§ What to work on:
Can you write out, word for word, everything from the line containing "Screen dimensions: 800x600" down to the line containing "Looking at the screenshot, I should [x=1288, y=476].", both of those lines included?
[start of Listed records]
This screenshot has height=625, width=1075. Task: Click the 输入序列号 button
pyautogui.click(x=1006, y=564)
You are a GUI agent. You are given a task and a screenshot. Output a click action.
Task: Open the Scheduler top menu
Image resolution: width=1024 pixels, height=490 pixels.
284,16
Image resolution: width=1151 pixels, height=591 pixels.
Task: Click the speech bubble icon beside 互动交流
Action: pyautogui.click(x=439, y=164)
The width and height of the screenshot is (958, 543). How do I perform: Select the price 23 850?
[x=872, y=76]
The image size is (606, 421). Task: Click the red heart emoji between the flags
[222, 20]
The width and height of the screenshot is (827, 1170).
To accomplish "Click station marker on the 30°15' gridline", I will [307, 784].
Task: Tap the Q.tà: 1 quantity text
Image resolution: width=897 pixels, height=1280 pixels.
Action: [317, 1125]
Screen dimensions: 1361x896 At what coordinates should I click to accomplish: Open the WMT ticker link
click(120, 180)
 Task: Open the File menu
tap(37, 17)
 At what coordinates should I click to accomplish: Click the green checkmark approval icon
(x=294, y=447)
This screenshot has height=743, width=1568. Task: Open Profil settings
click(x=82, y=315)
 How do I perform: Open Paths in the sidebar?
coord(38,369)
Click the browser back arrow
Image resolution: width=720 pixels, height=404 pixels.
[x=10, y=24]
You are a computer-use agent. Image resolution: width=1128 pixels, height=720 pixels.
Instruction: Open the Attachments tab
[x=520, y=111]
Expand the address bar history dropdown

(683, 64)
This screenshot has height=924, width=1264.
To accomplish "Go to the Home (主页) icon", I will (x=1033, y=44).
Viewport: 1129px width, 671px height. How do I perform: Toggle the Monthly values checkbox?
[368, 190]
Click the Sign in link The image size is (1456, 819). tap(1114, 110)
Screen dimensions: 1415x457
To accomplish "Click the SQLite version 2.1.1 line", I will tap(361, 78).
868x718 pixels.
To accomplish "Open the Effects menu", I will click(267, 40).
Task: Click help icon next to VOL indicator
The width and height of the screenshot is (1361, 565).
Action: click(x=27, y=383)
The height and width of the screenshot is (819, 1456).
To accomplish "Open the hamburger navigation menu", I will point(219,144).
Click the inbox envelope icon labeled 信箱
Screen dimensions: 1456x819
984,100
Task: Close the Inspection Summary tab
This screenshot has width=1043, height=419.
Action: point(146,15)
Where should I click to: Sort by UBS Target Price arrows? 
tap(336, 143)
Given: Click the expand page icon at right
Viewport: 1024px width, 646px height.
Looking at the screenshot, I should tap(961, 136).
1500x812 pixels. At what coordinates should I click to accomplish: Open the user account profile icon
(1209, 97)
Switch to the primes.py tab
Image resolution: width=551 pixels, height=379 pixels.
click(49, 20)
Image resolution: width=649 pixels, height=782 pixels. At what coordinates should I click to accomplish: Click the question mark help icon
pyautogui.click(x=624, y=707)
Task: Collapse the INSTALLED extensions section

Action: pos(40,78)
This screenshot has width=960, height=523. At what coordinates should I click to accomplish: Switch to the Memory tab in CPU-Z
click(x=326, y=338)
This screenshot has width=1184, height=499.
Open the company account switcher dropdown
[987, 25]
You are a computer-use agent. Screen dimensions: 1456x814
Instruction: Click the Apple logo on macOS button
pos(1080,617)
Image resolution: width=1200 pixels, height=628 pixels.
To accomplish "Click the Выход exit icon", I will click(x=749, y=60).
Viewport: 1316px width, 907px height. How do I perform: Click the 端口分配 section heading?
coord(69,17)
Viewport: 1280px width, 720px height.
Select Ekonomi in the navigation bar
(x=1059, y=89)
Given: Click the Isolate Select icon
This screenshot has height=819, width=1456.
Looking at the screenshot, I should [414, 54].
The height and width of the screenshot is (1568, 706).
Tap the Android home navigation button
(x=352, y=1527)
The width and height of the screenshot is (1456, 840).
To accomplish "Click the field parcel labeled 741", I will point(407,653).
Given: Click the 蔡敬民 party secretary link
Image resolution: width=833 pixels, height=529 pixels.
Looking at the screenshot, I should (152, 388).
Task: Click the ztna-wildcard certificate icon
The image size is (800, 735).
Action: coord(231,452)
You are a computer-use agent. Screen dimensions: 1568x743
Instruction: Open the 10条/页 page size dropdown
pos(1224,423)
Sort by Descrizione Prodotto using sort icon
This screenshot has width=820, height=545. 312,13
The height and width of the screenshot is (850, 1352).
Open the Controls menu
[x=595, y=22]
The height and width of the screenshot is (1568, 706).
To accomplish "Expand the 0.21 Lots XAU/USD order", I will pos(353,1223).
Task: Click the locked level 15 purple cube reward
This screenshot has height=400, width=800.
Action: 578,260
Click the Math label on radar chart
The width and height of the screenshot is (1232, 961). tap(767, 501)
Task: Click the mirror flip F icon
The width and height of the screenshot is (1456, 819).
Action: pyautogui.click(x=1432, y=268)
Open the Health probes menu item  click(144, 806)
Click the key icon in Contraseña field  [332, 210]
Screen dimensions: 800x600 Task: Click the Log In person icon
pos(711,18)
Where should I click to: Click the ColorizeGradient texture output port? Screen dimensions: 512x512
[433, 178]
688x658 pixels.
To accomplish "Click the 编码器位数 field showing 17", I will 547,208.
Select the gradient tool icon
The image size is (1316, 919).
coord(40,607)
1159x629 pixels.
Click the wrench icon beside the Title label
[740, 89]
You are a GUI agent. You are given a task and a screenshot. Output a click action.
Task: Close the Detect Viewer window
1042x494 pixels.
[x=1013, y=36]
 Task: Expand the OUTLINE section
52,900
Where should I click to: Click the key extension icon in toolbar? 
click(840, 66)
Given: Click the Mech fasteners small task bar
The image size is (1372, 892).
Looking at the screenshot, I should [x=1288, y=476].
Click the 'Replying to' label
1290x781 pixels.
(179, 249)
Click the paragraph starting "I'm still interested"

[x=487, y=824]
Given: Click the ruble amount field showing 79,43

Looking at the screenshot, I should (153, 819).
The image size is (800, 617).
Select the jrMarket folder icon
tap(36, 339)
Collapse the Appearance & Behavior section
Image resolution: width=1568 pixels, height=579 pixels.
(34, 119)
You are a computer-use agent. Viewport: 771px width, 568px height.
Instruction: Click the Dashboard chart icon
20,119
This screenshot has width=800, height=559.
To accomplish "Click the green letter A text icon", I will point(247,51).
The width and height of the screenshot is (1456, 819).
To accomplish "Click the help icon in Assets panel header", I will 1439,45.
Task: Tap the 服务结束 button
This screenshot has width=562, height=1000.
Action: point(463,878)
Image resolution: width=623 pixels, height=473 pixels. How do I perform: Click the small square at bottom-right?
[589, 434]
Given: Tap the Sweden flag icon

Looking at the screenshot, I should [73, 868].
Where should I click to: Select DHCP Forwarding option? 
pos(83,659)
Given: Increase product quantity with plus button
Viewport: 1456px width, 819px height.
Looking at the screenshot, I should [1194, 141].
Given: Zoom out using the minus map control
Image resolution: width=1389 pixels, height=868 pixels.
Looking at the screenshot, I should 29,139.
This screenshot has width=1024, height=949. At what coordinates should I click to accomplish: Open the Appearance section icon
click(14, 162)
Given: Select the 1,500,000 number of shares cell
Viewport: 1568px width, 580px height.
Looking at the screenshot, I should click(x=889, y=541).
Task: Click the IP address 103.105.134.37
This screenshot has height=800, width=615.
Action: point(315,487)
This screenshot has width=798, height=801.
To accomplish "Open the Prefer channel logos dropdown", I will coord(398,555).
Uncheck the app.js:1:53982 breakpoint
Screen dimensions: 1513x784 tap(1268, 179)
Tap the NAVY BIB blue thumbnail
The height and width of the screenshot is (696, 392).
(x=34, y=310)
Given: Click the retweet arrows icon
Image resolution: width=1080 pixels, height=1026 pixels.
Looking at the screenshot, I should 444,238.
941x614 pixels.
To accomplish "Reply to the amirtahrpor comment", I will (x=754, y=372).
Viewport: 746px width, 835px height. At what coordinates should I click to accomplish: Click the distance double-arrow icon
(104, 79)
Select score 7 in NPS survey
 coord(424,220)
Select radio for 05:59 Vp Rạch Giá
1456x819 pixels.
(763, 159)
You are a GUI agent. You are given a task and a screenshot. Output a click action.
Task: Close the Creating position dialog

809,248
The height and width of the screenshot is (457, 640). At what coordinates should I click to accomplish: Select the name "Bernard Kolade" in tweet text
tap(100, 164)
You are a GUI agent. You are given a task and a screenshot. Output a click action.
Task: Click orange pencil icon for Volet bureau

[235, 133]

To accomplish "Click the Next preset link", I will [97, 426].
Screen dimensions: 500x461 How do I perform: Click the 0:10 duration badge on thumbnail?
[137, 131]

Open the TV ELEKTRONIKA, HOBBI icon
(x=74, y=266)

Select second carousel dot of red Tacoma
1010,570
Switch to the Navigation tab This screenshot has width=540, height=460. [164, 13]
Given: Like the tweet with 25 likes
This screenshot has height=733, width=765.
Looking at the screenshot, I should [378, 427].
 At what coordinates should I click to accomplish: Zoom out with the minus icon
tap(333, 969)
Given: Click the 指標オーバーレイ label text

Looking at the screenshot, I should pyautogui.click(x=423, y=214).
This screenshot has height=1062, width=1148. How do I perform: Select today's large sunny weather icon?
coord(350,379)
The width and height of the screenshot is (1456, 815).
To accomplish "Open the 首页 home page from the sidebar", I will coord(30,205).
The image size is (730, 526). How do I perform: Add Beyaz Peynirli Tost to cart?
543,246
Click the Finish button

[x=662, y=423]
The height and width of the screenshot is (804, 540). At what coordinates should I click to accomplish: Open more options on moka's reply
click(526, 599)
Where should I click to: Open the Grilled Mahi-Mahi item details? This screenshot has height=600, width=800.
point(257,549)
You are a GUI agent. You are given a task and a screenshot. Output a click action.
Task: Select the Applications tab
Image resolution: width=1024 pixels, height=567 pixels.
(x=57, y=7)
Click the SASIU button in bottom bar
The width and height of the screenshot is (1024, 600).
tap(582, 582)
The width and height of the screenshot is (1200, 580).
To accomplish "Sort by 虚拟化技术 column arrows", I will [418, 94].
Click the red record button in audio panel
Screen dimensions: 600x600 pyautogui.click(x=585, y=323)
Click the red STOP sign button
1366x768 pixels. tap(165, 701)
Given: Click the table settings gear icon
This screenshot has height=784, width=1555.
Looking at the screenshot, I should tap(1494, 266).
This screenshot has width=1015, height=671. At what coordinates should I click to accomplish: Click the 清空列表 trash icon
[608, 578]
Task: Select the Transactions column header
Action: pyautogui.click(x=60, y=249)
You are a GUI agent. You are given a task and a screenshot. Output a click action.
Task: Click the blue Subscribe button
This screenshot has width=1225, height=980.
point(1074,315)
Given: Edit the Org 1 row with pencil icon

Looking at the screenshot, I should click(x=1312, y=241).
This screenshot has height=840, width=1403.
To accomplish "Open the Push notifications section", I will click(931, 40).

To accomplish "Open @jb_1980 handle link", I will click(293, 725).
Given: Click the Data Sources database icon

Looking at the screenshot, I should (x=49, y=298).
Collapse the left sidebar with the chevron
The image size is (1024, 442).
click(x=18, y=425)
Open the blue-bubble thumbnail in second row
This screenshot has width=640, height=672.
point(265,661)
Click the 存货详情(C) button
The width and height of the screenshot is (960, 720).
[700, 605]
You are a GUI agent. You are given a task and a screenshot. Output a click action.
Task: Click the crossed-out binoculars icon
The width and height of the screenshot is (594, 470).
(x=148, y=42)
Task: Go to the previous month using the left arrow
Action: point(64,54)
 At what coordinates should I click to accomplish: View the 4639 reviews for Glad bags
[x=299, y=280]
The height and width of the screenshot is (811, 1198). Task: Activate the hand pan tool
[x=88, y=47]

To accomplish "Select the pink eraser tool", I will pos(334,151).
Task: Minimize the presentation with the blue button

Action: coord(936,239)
[end of Listed records]
§ Solution to this task:
Screen dimensions: 800x600 Task: Click the Log In person icon
pos(711,18)
Where should I click to: Click the ColorizeGradient texture output port? Screen dimensions: 512x512
[433, 178]
688x658 pixels.
To accomplish "Click the 编码器位数 field showing 17", I will 547,208.
Select the gradient tool icon
The image size is (1316, 919).
coord(40,607)
1159x629 pixels.
Click the wrench icon beside the Title label
[740, 89]
You are a GUI agent. You are given a task and a screenshot. Output a click action.
Task: Close the Detect Viewer window
1042x494 pixels.
[x=1013, y=36]
 Task: Expand the OUTLINE section
52,900
Where should I click to: Click the key extension icon in toolbar? 
click(840, 66)
Given: Click the Mech fasteners small task bar
The image size is (1372, 892).
Looking at the screenshot, I should [x=1288, y=476].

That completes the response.